Carta Aberta aos Servidores e a população acadêmica da Fundação

Em um contexto de permanência de altas taxas de contágio e mortes devido à pandemia que enfrentamos, a Fundação Cecierj inicia nesta semana um processo de retorno aos trabalhos presenciais. Não esqueçamos de que em momento algum a instituição parou, pelo contrário. Seus servidores trabalham de forma dedicada utilizando as tecnologias digitais da comunicação e da informação, até mesmo por serem especialistas em seu uso. Não houve queda na produtividade, observando-se, inclusive, o oposto. Estamos com dezenas de projetos sendo conduzidos por nós com qualidade e dedicação.

Ainda assim, apesar dos últimos decretos governamentais não exigirem tal determinação, as chefias poderão realizar rodízios entre equipes de servidores sem um critério claro de necessidade e escalonamento. Lembramos que diversos servidores e servidoras também ocupam cargos de chefia e se sentem pressionados pela marcha em prol de uma normalidade que não se verifica na realidade.

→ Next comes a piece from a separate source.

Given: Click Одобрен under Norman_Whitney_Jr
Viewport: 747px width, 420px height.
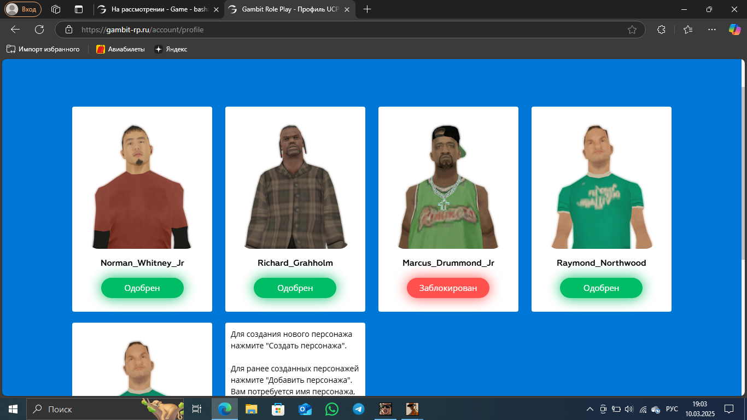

Enquanto coletividade dos servidores e das servidoras que também tem como missão estatutária a defesa dos interesses da instituição estaremos ao lado de todos e de todas em um dos momentos mais delicados que já enfrentamos conjuntamente. Se a opção for mesmo pelo retorno gradual, seguro e que respeite a vida, deveremos ter claros os critérios do início desse processo. Deveremos ter certeza de que o conteúdo do artigo 6º da portaria 492 – que define as ações e as condições de infraestrutura do plano de retomada – estará sendo observado de fato. Deveremos, ainda, exigir a proteção inequívoca aos casos previstos por essa portaria como grupos vulneráveis e demais casos que conquistamos como necessitando da manutenção do trabalho remoto.

Não podemos e não iremos aceitar soluções apressadas, paliativas e que coloquem em risco a saúde e a vida de todos e todas nós. Se o governo do estado não possui compromisso com a manutenção da saúde coletiva da população – como vemos diariamente nos jornais – tenhamos nós. Façamos valer nossos direitos de forma tranquila, razoável, porém firme. Qualquer hipótese de retorno ao trabalho presencial deverá ser precedida de indicações objetivas das equipes conforme os parâmetros da portaria, assim como os equipamentos de proteção devidamente instalados. É fundamental que confiramos as condições físicas e de infraestrutura das sedes.

Apesar de discordarmos veementemente da compreensão de que haja orientações oficiais que exijam o retorno ao trabalho presencial, agiremos com responsabilidade, sendo guiados pelo respeito às políticas públicas fundamentais de nossa instituição, mas, acima de tudo, pelo respeito à vida.

Estamos juntos e juntas nesse momento difícil.
Contem com este Sindicato e contemos uns com os outros.

Vamos em frente com saúde, respeito ao trabalho e respeito à vida.